Il libro contiene l’originale in tedesco a fronte e offre, poi, la storia di Viktor Ullmann e Petr Kien attraverso la penna di Enrico Pastore, che illustra il contesto del ghetto di Terezín e analizza il valore artistico, sociale e di resistenza dell’opera, mentre a Marida Rizzuti, esperta musicologa, è affidata l’analisi della partitura musicale.
L’opera di Ullmann e Kien è uno di quei raffinati capolavori dimenticati del secolo scorso, nato in uno dei più perversi campi nazisti. Tra il 1941 e il 1945, la città-fortezza di Terezín divenne un campo di smistamento per decine di migliaia di deportati verso Auschwitz. La particolarità di questo lager fu la decisione del Terzo Reich di utilizzarlo come strumento di propaganda, parlandone addirittura come del ghetto-paradiso.

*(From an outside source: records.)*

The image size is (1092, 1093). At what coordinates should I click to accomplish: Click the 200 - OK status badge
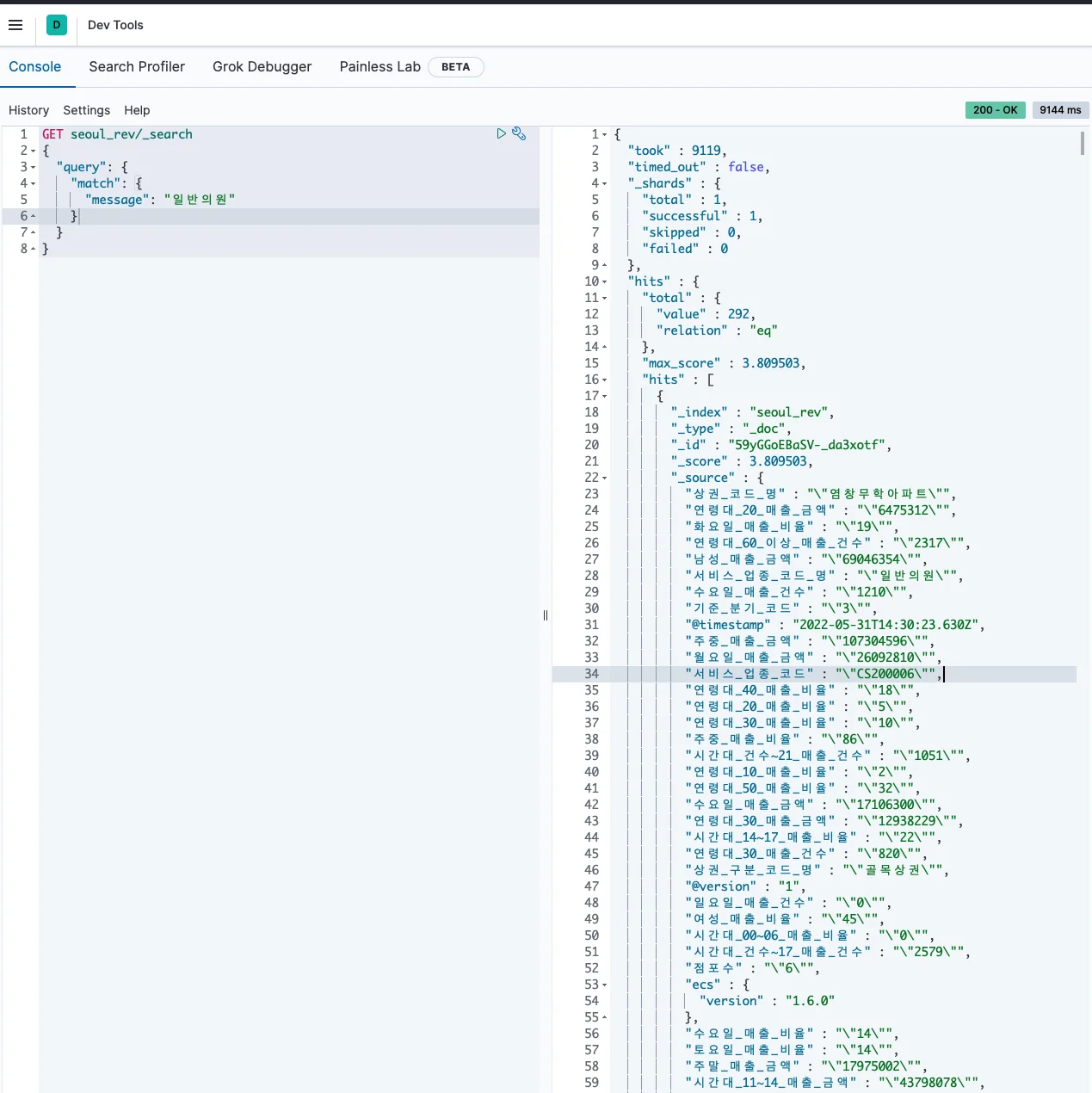point(995,110)
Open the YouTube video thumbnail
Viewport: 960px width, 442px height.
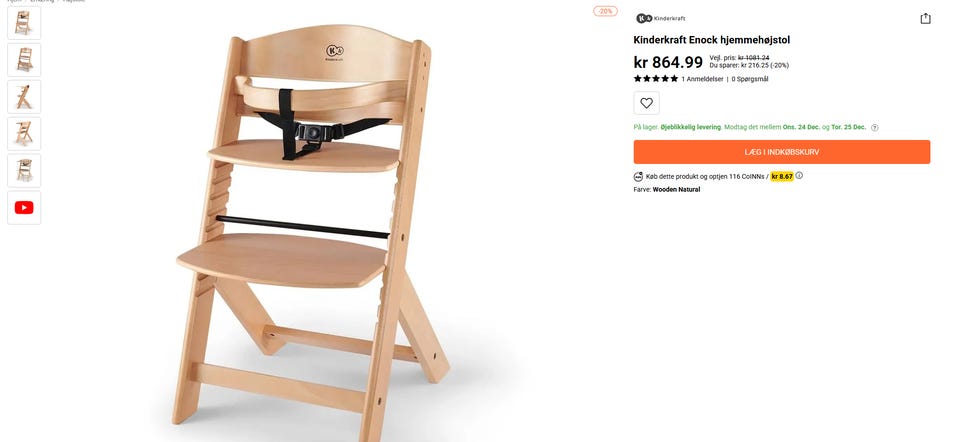pos(24,208)
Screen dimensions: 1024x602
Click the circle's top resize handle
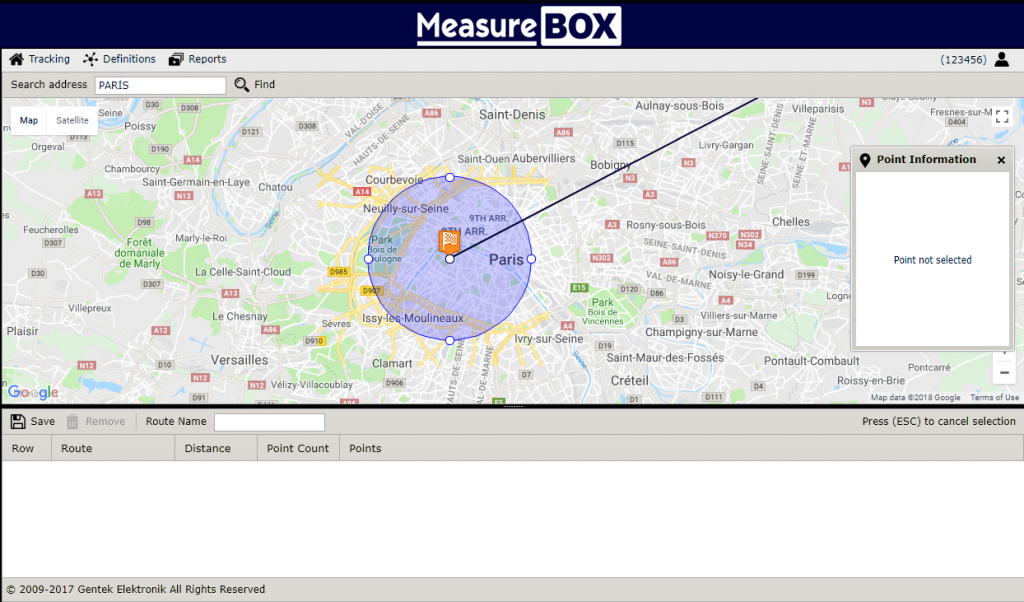[450, 177]
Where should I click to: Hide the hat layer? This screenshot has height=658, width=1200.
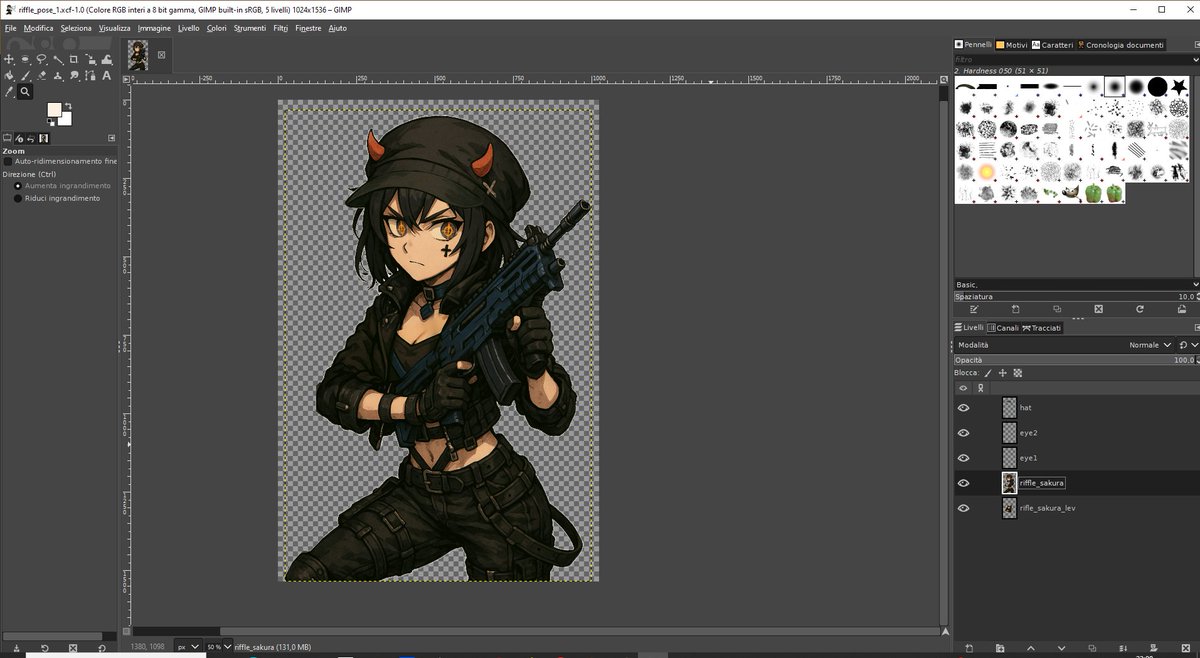pyautogui.click(x=963, y=407)

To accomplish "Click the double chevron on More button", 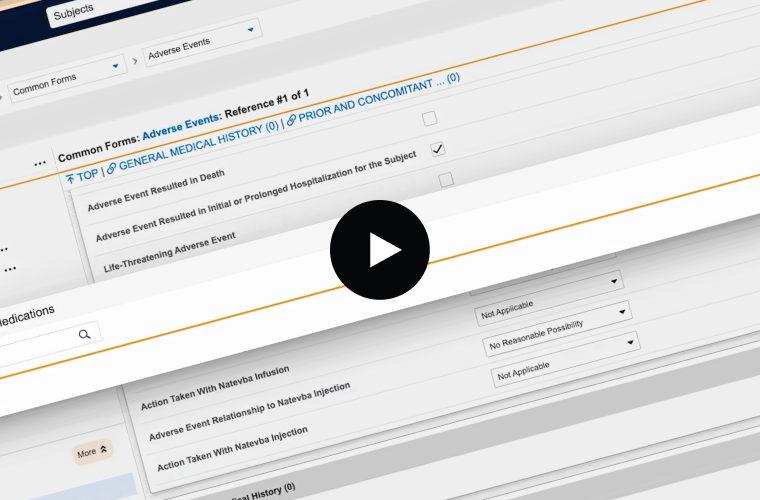I will (104, 451).
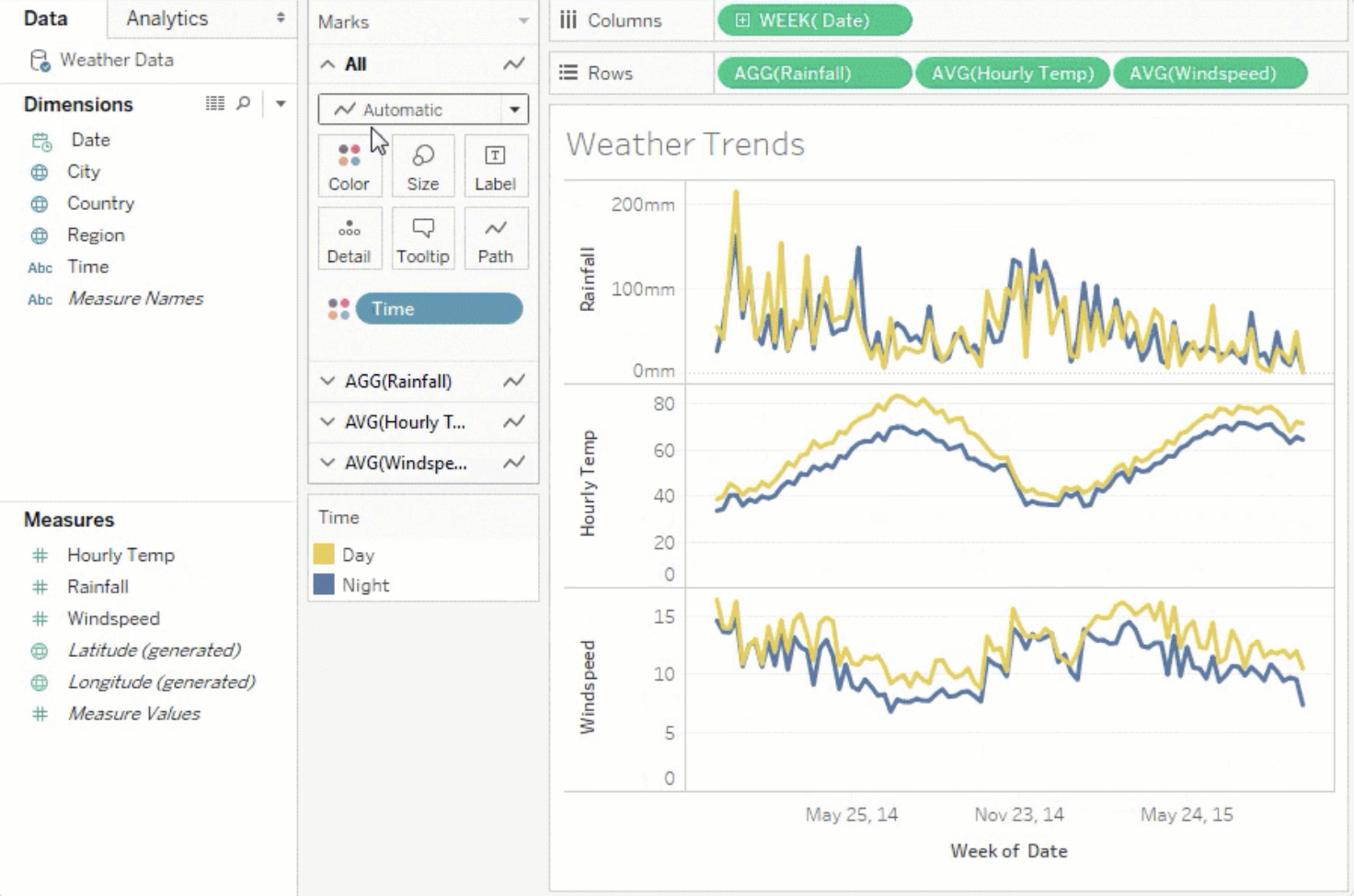
Task: Click the Size button in Marks card
Action: pos(422,167)
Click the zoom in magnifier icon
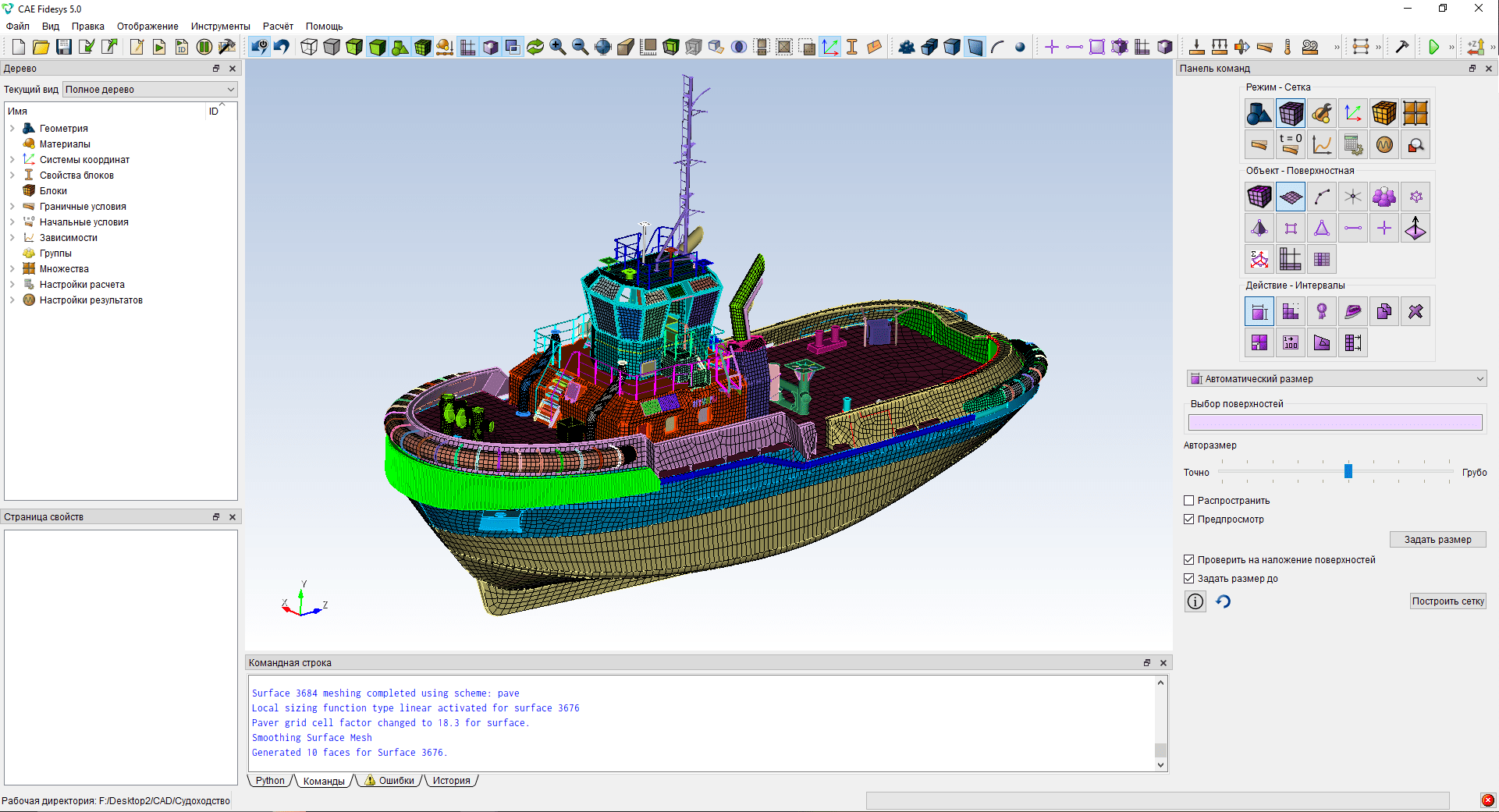 pyautogui.click(x=557, y=47)
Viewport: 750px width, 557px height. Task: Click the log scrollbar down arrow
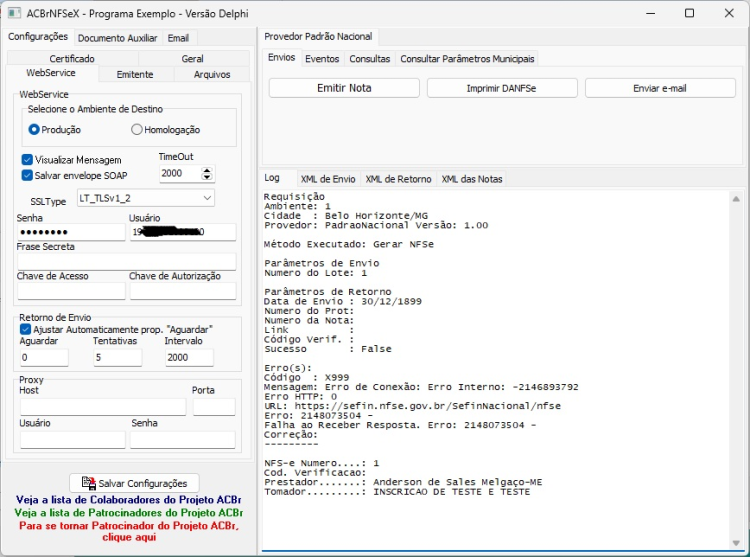coord(736,543)
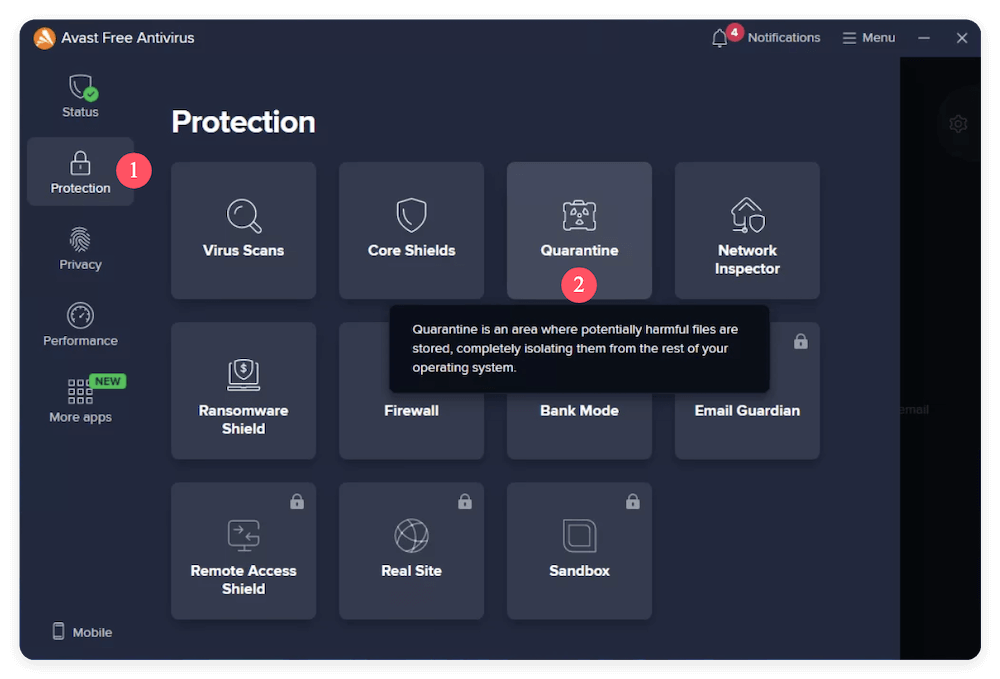Click the locked Sandbox feature
The width and height of the screenshot is (1000, 679).
point(579,550)
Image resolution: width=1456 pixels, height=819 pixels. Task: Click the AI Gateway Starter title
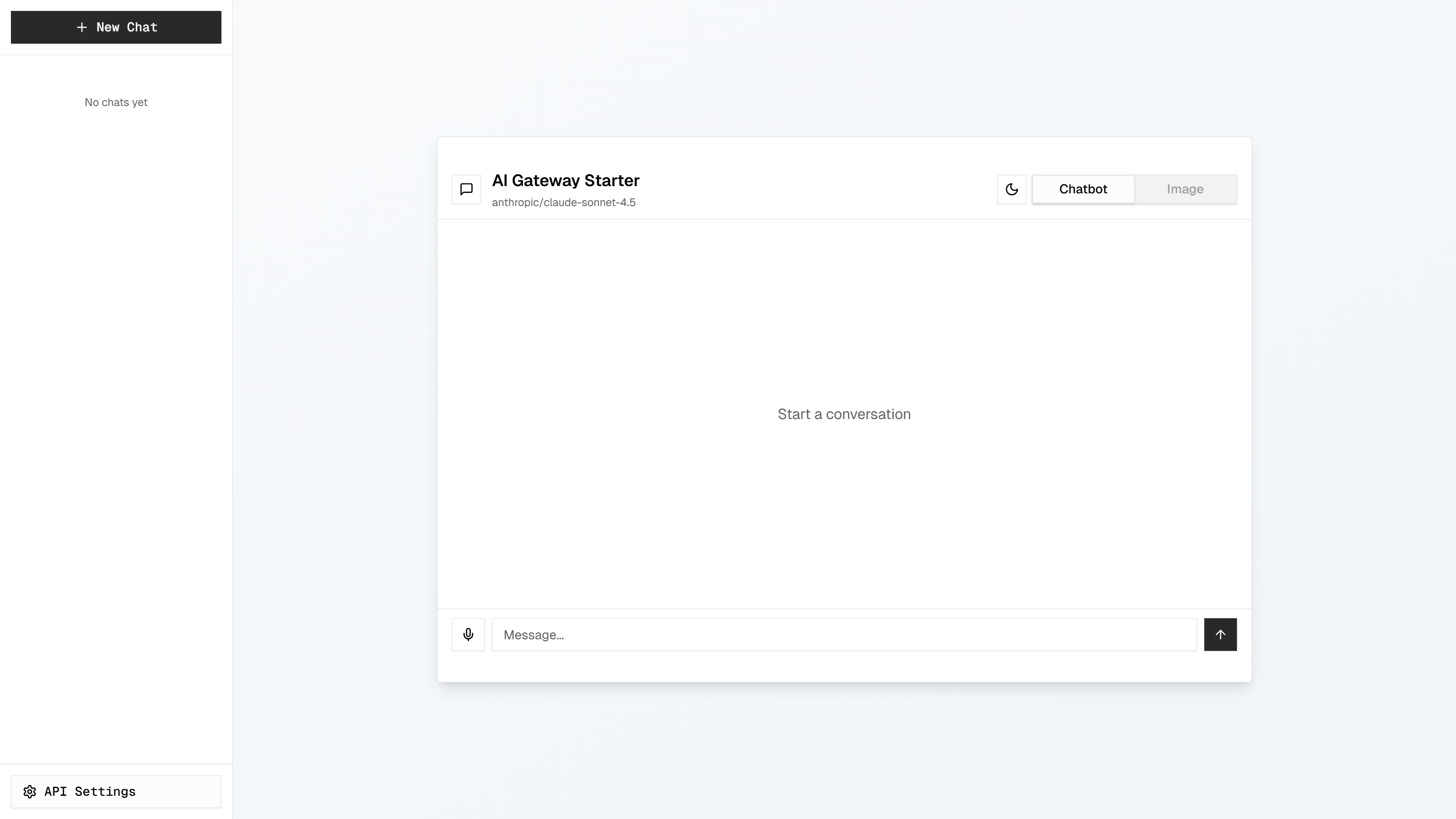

Nello spiazzo principale della cittadella venne, addirittura, eretto un palcoscenico, dove i prigionieri, al termine della giornata di lavoro, potevano dedicarsi in totale libertà alle loro attività artistiche. Molti musicisti vennero convogliati verso Terezín (dove venne addirittura girato un film-documentario dal titolo Il Führer dona una città agli ebrei, di evidente funzione propagandistica).
Grazie all’ingegno e alla passione degli artisti internati si poté ricominciare a scrivere musica, a eseguirla, magari con strumenti costruiti con materiali di recupero, e ad ascoltarla. Molti artisti non si rassegnano alla sorte di prigionieri deportati e si organizzano come possono dentro il campo per tentare di sopravvivere, ognuno con la propria arte, creando una vera e propria vita culturale all’interno di quell’inferno in terra.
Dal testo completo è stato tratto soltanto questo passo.